#### [Exercise directions]
On every line of the listing, check for "computer"; copy the lines that have it.

#### [Data for processing]
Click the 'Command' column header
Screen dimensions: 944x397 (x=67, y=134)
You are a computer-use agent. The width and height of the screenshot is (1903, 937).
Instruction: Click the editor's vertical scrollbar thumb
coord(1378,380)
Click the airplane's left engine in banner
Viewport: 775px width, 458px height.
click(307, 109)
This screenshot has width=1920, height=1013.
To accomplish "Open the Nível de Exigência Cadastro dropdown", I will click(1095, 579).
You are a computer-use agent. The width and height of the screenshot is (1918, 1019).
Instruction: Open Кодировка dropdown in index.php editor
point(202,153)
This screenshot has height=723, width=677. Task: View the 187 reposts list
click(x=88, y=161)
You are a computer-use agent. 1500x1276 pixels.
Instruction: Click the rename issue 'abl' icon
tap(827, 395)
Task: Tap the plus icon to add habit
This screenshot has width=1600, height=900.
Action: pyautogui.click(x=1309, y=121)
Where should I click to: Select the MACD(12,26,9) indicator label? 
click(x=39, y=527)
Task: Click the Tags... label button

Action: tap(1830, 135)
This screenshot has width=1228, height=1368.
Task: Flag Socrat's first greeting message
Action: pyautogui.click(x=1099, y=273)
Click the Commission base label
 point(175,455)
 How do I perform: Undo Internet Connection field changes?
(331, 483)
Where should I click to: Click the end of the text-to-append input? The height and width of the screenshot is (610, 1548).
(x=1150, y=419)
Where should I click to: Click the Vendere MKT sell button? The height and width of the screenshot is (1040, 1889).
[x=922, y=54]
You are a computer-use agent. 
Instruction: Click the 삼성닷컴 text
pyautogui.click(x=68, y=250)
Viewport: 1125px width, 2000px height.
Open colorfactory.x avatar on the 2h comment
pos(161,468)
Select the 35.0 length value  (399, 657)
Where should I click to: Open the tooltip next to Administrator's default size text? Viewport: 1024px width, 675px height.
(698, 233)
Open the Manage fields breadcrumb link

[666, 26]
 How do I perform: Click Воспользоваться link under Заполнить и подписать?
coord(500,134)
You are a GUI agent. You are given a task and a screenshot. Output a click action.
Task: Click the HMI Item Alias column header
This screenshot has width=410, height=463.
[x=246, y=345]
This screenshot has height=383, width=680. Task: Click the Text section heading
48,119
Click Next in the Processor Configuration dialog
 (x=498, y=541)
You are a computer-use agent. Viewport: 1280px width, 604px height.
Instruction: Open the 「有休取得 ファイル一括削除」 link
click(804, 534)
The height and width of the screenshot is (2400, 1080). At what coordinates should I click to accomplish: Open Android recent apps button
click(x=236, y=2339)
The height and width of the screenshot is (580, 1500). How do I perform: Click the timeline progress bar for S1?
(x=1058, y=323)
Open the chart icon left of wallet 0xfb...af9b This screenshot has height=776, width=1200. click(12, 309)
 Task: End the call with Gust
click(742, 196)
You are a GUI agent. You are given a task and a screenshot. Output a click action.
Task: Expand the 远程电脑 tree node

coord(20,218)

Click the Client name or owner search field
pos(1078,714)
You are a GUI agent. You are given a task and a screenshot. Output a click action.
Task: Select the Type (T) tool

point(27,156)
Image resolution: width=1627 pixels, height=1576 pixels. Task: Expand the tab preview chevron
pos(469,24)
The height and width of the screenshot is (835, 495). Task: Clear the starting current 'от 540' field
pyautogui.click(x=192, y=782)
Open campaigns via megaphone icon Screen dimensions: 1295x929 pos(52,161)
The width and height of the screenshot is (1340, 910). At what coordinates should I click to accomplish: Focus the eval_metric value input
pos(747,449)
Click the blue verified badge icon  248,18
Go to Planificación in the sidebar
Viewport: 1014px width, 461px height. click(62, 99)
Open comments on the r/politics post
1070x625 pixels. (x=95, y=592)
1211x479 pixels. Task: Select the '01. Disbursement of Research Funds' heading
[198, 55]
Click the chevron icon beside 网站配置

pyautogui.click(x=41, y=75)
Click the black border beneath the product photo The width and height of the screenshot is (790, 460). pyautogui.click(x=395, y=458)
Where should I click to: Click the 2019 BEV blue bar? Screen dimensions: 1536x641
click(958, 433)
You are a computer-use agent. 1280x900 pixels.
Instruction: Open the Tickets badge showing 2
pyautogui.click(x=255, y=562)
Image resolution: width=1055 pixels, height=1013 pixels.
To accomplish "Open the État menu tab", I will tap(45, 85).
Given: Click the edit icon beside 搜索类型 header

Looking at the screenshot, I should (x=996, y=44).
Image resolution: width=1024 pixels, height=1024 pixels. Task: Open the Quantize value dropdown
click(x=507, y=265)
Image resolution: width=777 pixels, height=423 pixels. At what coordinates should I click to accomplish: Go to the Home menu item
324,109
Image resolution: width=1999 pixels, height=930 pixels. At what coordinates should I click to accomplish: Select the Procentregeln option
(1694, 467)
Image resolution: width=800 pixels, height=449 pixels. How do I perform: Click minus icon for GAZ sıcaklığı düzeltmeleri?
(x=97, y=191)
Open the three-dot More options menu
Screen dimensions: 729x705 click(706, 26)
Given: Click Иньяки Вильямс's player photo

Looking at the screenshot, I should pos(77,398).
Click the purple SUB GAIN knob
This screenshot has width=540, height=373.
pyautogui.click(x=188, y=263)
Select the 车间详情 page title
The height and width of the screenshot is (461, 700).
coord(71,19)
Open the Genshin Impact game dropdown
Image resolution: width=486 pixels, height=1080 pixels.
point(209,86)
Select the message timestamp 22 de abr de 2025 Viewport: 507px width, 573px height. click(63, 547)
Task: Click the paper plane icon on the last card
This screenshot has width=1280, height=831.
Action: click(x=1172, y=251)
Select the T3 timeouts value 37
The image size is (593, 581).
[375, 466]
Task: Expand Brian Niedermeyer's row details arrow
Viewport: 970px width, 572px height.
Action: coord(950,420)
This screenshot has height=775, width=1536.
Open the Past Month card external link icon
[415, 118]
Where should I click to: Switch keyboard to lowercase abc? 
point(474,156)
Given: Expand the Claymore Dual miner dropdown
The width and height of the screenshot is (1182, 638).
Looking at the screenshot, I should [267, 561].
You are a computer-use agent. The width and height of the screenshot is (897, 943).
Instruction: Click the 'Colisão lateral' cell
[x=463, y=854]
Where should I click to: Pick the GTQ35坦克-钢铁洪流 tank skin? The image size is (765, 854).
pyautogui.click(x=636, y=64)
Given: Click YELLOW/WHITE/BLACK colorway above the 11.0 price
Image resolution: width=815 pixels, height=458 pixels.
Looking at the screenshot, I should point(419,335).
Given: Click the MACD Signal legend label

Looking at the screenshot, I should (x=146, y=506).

#### [Written reply]
You are a computer-use agent. The width and height of the screenshot is (1903, 937).
You are a computer-use agent. The width and height of the screenshot is (1918, 1019).
You are a computer-use agent. 1500x1276 pixels.
You are a computer-use agent. 
You are a computer-use agent. Viewport: 1280px width, 604px height.
You are a computer-use agent. 1280x900 pixels.
You are a computer-use agent. The width and height of the screenshot is (897, 943).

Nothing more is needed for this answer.